● **RECORDS SHOWN**:

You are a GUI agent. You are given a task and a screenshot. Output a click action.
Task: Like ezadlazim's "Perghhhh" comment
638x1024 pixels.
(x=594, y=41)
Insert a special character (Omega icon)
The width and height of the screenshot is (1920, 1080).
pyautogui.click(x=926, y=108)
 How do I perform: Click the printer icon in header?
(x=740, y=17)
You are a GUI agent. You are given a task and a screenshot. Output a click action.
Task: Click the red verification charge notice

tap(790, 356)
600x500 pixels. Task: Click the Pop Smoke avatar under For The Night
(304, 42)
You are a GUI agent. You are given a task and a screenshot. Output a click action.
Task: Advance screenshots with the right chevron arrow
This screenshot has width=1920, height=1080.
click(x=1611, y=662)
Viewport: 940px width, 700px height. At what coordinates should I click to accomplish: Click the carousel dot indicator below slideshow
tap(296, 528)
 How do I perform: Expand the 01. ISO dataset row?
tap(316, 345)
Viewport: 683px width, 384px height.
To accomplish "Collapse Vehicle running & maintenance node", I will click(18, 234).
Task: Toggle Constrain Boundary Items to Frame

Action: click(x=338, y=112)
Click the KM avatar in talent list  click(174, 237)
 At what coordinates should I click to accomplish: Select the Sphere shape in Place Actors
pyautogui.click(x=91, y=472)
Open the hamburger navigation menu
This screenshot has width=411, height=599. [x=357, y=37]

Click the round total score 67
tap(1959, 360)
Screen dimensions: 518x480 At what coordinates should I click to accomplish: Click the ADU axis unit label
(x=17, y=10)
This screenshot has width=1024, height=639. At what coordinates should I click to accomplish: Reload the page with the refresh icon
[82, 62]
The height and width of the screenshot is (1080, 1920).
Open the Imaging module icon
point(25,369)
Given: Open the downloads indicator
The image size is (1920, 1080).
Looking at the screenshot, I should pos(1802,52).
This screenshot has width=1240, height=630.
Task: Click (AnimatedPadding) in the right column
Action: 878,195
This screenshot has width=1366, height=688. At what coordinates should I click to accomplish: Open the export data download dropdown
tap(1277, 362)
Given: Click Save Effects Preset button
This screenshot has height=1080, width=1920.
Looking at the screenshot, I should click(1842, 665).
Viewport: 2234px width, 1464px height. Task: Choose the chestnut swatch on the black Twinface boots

● **REQUIREMENTS**: Copy out all of the material above again, renaming each "avatar" to "profile picture" and keeping every other part the same.

● **FINISHED EXERCISE**:
You are a GUI agent. You are given a task and a screenshot. Output a click action.
Task: Like ezadlazim's "Perghhhh" comment
638x1024 pixels.
(x=594, y=41)
Insert a special character (Omega icon)
The width and height of the screenshot is (1920, 1080).
pyautogui.click(x=926, y=108)
 How do I perform: Click the printer icon in header?
(x=740, y=17)
You are a GUI agent. You are given a task and a screenshot. Output a click action.
Task: Click the red verification charge notice

tap(790, 356)
600x500 pixels. Task: Click the Pop Smoke profile picture under For The Night
(304, 42)
You are a GUI agent. You are given a task and a screenshot. Output a click action.
Task: Advance screenshots with the right chevron arrow
This screenshot has width=1920, height=1080.
click(x=1611, y=662)
Viewport: 940px width, 700px height. At what coordinates should I click to accomplish: Click the carousel dot indicator below slideshow
tap(296, 528)
 How do I perform: Expand the 01. ISO dataset row?
tap(316, 345)
Viewport: 683px width, 384px height.
To accomplish "Collapse Vehicle running & maintenance node", I will click(18, 234).
Task: Toggle Constrain Boundary Items to Frame

Action: click(x=338, y=112)
Click the KM profile picture in talent list  click(174, 237)
 At what coordinates should I click to accomplish: Select the Sphere shape in Place Actors
pyautogui.click(x=91, y=472)
Open the hamburger navigation menu
This screenshot has width=411, height=599. [x=357, y=37]

Click the round total score 67
tap(1959, 360)
Screen dimensions: 518x480 At what coordinates should I click to accomplish: Click the ADU axis unit label
(x=17, y=10)
This screenshot has width=1024, height=639. At what coordinates should I click to accomplish: Reload the page with the refresh icon
[82, 62]
The height and width of the screenshot is (1080, 1920).
Open the Imaging module icon
point(25,369)
Given: Open the downloads indicator
The image size is (1920, 1080).
Looking at the screenshot, I should pos(1802,52).
This screenshot has width=1240, height=630.
Task: Click (AnimatedPadding) in the right column
Action: 878,195
This screenshot has width=1366, height=688. At what coordinates should I click to accomplish: Open the export data download dropdown
tap(1277, 362)
Given: Click Save Effects Preset button
This screenshot has height=1080, width=1920.
Looking at the screenshot, I should click(1842, 665).
Viewport: 2234px width, 1464px height. Task: Choose the chestnut swatch on the black Twinface boots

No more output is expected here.